I’d like to talk about brakes. Actually, that’s not true. I feel completely dispassionate about brakes. But I feel obligated to talk about brakes. Because this is supposed to be a website about bike stuff, and I’ve been wasting everyone’s time talking about cookies and pornography (even though I do not feel dispassionate about cookies or pornography.) And I want people to look at the review section and see the occasional bike-related topic. So without further discussion about the discussion, here are my thoughts on my Paul brakes.

Everyone seemed to think I needed to get Paul brakes. Because they would stop better or something. And everyone else was using them. And it was insurance money from the car that ran over me, so I should stop being such a cheap whiner about the money and just nut up. (No one has ever actually requested me to nut up. Ever. I took dramatic license there because the phrase makes me laugh.)

These brakes close around my rim when I pull my brake lever. It uses a series of gears and pulleys for leverage. Something is balanced on a pendulum somewhere. There’s a cable of some kind involved. Whatever. It seems to be the same on all cantilever brakes. I think it may be where the name comes from. But I’m told that my cyclocross bike should have Paul canti brakes. Even though they cost a lot of money. I ask why I should buy these expensive brakes, rather than some cheap brakes and some Thai food and seven cocktails made with expensive name-brand liquor.
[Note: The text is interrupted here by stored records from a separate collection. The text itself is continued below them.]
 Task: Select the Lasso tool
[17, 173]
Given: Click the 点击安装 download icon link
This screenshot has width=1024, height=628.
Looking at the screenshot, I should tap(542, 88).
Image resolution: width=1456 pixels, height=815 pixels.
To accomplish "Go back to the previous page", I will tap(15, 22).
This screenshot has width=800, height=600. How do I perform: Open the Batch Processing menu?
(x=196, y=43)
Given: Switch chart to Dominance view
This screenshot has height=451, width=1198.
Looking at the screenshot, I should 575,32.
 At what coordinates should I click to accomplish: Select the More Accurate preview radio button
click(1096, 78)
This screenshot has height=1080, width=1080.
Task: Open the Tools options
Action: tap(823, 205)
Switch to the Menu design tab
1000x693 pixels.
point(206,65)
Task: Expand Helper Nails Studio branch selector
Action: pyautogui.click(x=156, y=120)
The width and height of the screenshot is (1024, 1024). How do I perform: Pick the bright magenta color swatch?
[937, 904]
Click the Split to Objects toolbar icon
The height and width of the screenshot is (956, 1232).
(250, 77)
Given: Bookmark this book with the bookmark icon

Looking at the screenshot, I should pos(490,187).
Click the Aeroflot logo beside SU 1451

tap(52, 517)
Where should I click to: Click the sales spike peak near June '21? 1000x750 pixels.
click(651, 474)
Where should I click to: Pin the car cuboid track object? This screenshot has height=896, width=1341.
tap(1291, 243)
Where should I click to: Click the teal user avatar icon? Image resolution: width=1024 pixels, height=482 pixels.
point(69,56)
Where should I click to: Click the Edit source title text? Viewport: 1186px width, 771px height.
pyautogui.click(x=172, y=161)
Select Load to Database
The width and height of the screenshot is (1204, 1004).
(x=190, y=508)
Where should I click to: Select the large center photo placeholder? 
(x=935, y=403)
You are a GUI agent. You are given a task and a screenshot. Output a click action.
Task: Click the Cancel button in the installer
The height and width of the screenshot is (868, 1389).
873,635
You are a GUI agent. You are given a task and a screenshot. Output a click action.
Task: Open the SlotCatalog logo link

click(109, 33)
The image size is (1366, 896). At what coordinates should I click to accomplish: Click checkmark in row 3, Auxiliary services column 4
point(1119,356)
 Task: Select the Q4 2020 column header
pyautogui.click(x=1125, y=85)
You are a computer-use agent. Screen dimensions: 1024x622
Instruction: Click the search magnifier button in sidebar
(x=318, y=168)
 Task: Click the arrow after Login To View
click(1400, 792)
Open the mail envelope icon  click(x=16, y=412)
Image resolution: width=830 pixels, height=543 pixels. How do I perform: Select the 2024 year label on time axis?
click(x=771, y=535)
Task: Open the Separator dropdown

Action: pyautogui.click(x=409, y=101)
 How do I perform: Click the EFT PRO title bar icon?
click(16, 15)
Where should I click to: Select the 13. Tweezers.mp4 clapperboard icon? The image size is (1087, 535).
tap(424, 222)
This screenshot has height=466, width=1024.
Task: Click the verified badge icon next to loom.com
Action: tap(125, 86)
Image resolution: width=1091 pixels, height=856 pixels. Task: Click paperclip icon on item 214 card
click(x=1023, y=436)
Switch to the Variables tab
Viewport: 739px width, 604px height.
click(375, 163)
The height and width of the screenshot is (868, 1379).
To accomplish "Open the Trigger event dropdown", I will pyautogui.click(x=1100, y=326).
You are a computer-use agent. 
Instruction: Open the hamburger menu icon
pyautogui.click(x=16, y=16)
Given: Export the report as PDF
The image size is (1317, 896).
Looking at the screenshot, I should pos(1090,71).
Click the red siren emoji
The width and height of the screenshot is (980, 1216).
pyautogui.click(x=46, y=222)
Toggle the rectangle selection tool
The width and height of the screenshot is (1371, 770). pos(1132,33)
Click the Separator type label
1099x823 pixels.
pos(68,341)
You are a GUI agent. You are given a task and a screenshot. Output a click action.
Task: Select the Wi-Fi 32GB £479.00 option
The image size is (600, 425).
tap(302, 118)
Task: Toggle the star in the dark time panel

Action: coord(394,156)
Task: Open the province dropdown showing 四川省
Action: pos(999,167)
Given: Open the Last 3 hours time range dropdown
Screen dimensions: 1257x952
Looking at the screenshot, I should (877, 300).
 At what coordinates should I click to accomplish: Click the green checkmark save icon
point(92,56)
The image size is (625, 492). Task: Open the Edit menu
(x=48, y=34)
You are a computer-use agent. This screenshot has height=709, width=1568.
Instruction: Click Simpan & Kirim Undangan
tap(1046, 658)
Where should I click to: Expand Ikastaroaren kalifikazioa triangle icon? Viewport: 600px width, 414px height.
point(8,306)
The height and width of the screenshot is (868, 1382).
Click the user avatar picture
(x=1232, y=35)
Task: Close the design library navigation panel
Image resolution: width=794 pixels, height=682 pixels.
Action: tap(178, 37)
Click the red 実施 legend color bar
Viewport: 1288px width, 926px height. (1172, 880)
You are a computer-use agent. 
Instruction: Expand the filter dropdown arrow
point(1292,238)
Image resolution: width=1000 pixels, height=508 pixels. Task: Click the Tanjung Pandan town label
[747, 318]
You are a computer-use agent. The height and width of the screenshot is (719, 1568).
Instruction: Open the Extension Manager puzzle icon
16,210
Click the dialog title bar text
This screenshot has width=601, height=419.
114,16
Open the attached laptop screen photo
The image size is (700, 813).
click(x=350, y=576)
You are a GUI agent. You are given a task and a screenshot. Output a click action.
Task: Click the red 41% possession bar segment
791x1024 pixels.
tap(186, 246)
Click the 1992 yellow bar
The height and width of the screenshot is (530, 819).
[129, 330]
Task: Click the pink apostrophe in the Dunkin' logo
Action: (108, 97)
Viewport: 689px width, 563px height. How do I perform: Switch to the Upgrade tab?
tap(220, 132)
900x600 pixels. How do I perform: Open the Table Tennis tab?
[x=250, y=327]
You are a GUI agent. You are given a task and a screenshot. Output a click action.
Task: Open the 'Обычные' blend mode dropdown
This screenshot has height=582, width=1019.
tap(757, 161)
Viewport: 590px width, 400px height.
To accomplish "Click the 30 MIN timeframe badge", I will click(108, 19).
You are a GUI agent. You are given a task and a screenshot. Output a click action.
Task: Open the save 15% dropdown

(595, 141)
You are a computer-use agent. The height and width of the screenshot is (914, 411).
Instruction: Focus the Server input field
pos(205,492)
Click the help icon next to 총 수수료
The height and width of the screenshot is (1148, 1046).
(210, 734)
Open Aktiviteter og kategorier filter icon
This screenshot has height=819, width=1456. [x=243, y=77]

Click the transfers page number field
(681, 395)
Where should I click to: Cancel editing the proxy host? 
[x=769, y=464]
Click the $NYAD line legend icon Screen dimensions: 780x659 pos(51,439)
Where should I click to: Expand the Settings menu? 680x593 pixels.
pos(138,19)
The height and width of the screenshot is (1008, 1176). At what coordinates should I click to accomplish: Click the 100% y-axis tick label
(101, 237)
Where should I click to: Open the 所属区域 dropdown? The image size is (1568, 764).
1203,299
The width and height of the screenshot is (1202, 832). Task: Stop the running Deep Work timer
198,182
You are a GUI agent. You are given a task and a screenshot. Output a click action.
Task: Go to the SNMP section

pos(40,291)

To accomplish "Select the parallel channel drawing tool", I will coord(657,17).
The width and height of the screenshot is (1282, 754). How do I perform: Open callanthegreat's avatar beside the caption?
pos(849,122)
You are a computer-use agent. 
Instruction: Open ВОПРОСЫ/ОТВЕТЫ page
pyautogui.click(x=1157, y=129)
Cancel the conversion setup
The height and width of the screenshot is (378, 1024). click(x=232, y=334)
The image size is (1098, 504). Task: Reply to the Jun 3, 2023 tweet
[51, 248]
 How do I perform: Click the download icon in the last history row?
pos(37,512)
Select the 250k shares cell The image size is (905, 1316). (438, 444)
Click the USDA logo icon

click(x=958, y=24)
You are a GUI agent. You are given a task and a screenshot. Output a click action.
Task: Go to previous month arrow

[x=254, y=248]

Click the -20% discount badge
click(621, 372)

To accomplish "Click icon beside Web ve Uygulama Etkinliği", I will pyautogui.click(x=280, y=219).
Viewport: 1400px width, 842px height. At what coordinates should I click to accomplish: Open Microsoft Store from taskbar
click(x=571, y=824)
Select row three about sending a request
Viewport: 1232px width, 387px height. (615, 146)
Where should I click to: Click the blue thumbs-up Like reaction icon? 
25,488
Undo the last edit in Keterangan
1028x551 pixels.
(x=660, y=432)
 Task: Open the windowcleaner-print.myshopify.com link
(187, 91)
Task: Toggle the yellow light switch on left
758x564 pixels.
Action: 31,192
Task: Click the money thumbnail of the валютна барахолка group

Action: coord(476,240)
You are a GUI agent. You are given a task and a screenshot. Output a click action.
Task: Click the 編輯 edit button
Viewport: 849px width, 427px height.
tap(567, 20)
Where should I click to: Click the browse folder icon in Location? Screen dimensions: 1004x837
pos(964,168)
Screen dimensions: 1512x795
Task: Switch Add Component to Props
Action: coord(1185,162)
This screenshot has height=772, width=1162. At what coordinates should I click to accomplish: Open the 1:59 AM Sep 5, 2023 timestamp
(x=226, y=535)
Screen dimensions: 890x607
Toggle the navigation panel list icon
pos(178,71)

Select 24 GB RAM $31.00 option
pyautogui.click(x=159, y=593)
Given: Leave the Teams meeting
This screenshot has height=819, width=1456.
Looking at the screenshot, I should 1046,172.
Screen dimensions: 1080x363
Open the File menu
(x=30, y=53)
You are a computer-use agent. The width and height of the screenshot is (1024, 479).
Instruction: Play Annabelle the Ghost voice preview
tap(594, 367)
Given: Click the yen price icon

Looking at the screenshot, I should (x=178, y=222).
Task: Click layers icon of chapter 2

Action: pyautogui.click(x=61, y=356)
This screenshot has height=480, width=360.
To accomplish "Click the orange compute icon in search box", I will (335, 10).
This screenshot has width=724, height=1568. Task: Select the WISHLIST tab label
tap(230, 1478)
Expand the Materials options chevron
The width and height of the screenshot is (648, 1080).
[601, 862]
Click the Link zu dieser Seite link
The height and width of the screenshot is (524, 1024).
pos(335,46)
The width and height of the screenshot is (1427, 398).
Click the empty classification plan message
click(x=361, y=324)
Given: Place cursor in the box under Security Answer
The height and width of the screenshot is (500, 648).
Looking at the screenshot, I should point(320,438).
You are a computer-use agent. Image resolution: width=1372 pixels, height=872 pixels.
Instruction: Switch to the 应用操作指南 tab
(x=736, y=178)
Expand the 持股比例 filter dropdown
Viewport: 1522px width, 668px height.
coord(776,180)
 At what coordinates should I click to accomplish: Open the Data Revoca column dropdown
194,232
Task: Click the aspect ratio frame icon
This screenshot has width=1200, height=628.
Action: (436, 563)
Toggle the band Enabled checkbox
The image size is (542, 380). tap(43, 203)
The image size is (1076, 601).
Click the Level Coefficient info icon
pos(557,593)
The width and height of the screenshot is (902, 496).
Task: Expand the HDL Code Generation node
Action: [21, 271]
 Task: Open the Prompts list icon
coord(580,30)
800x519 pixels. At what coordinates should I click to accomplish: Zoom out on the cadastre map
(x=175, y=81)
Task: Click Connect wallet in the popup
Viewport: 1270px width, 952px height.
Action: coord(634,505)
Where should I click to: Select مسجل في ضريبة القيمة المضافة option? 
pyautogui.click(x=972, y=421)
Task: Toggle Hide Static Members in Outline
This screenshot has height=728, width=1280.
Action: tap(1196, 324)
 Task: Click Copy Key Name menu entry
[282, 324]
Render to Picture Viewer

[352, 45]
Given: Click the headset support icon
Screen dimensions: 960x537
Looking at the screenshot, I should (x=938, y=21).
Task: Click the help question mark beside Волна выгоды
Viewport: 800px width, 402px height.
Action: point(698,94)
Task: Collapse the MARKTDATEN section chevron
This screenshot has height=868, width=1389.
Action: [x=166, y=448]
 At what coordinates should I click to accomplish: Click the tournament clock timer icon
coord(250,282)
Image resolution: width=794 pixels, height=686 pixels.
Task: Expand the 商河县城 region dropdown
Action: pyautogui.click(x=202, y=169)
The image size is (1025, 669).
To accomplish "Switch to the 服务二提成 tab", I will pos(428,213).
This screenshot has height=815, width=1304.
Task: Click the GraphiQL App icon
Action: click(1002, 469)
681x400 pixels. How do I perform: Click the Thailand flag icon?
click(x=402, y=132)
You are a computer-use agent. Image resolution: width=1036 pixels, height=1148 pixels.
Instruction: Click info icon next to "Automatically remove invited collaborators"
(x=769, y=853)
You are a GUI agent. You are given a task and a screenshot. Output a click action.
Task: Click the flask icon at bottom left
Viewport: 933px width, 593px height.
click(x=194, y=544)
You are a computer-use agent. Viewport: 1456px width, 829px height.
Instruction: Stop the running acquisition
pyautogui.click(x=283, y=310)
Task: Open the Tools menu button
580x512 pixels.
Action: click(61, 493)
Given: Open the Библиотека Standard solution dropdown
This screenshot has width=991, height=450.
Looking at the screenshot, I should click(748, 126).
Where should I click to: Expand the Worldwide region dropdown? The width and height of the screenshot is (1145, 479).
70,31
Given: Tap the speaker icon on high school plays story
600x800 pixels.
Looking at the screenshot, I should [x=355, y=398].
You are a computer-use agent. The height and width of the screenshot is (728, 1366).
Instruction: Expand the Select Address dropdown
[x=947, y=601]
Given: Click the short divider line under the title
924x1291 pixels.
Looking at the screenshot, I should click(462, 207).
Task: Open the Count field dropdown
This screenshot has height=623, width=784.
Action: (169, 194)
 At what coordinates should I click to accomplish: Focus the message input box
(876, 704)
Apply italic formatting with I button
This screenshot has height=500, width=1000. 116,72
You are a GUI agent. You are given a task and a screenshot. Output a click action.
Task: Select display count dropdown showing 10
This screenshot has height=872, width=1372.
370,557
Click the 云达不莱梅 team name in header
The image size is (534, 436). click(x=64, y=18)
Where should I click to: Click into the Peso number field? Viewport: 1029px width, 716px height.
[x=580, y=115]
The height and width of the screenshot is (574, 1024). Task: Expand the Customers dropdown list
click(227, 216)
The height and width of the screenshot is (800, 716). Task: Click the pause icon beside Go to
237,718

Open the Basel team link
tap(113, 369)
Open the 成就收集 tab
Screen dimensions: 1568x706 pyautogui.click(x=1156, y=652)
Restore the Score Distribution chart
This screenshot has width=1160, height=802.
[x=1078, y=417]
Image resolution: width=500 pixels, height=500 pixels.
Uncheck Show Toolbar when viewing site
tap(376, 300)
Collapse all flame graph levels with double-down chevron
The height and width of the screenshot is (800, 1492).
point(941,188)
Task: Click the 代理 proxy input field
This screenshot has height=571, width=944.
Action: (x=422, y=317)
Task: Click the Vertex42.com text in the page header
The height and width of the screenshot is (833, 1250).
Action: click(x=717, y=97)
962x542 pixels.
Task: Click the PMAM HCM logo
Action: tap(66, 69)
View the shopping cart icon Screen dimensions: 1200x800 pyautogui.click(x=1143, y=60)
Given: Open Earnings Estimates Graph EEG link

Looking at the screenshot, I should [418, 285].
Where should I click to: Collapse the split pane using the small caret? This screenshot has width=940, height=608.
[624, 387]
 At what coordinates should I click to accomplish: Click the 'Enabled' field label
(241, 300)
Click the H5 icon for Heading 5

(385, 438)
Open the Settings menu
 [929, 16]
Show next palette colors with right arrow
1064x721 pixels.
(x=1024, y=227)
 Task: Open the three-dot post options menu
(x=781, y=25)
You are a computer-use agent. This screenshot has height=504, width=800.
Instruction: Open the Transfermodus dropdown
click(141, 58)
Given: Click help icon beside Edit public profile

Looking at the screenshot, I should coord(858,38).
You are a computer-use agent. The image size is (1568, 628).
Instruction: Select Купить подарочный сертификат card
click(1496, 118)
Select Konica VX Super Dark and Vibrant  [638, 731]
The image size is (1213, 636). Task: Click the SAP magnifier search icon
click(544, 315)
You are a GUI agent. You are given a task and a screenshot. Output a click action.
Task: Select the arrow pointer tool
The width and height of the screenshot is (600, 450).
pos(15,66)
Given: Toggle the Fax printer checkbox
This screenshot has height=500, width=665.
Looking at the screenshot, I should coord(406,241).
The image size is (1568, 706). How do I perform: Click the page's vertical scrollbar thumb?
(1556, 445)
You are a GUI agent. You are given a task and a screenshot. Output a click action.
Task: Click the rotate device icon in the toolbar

I’m told that these expensive brakes are better. I ask what makes them better, and I’m told it’s because the arm thingies stick out really far. I check the Paul website and I’m told that, indeed, these are better because the arm thingies stick out really far. Eager to have good brakes, I get Paul brakes with the arm thingies that stick out really far and spend the evening hungry and sober.

I’m told to run cyclocross brakes up front and touring brakes in the rear. I ask what the difference is, and I’m told that the touring brakes have thingies that don’t stick out as far. I ask why I would want this, given that it’s the thingies that stick out really far that makes them better (read: more expensive) in the first place. Apparently, I want the front brake to be amazing. But I would like the rear brake to be somewhat less amazing. I would like the rear brake to be more modest. I’m told that this is how it’s done.

“If this is how it’s done, why don’t they just sell the pair this way and call them cyclocross brakes?” I ask.

I’m told to stop asking questions. I’m also reminded that it is insurance money from the car that ran over me, so I should stop being such a cheap whiner and nut up.

Then someone came to the house with different brakes. They work the same as all other brakes. You know, with the magic gears and pulleys and levers and stuff. But these say Kore on them. Mine say Paul. “These are now better,” I’m told. Even though the thingies don’t stick out as far. “But I thought mine were the best because of the thingies that stick out really far except on the rear which is a more modest brake!” I cry. I’m told that they were the best. Yesterday. But today these other brakes are the best. Regardless of the distance that the thingies stick out. I think perhaps because these new brakes are white.

It appears that there are lots of brands of brakes that stop people. They all have different thingy lengths. I like that my brakes stop me. But I think everyone’s brakes stop them. Sometimes I wish that I had cheaper brakes and some Thai food and seven cocktails made with name brand liquor instead.